**RECORDS SUPPLIED**

******

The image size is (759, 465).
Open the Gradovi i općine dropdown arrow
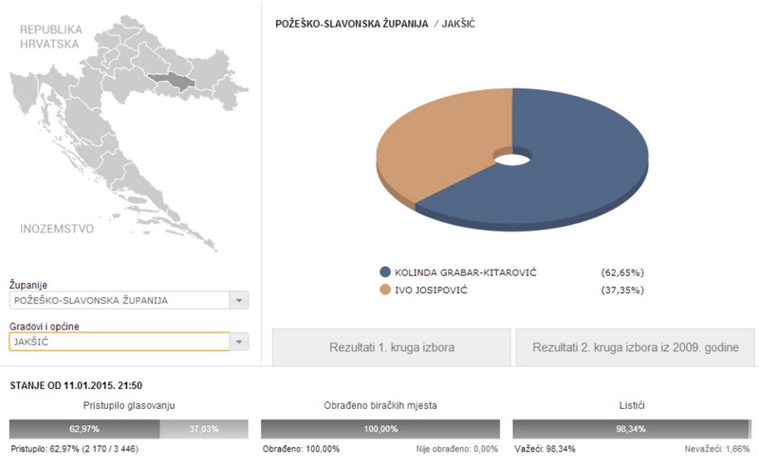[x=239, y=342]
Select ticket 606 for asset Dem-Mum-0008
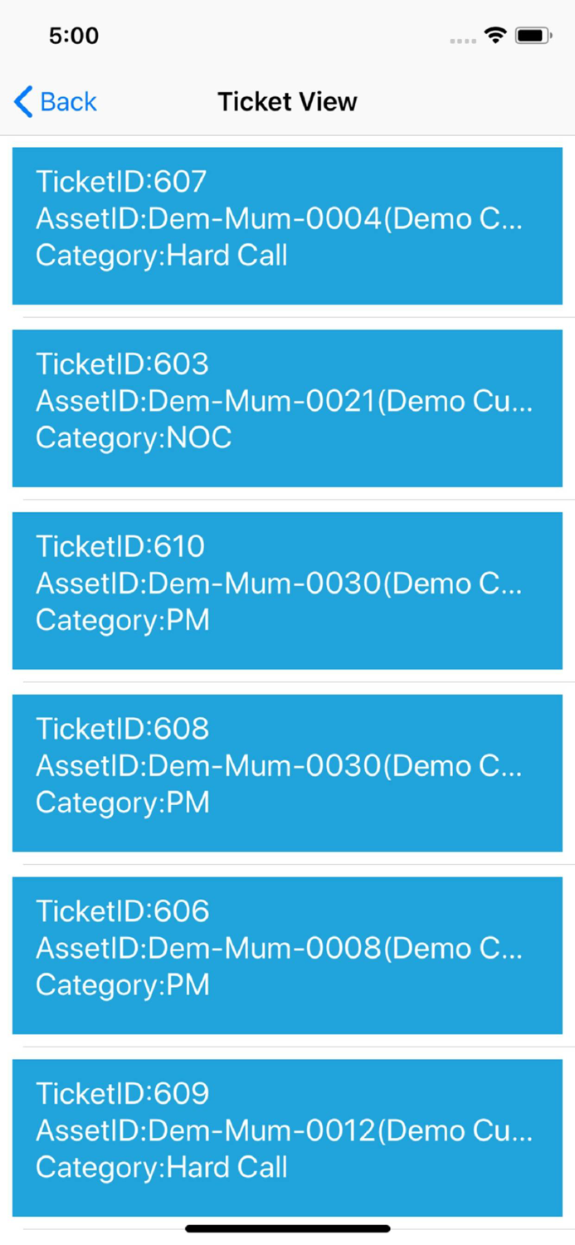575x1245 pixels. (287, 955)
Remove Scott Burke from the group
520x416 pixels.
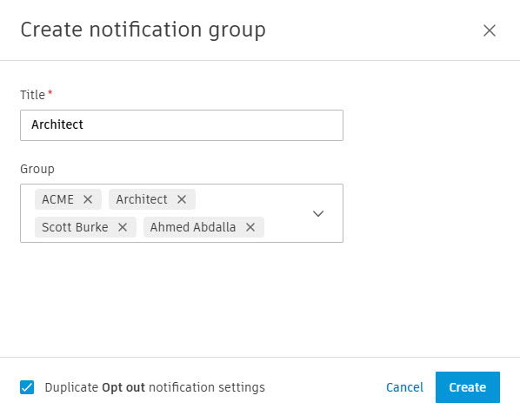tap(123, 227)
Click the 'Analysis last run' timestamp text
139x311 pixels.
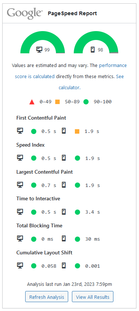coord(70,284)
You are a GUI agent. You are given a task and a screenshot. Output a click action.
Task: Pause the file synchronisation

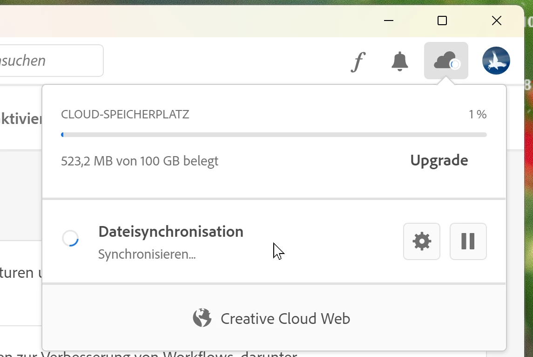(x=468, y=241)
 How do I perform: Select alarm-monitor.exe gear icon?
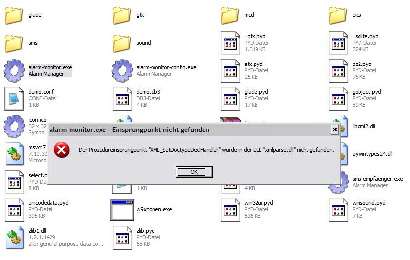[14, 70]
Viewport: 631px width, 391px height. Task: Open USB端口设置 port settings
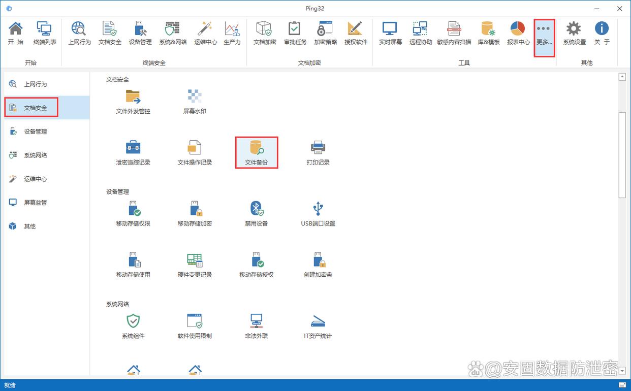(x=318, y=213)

******

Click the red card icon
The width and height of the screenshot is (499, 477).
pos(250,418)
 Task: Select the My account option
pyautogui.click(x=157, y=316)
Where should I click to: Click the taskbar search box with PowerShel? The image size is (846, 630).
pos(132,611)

******

**YOUR TASK**
Please return the data above exactly as it stands from the line with "The image size is (759, 465)." to the line with "Click the 'Analysis last run' timestamp text", keeping both of those lines but none of the pictures.

**OUTPUT FOR THIS TASK**
The image size is (759, 465).
Open the Gradovi i općine dropdown arrow
[x=239, y=342]
Select ticket 606 for asset Dem-Mum-0008
575x1245 pixels. (287, 955)
Remove Scott Burke from the group
520x416 pixels.
tap(123, 227)
Click the 'Analysis last run' timestamp text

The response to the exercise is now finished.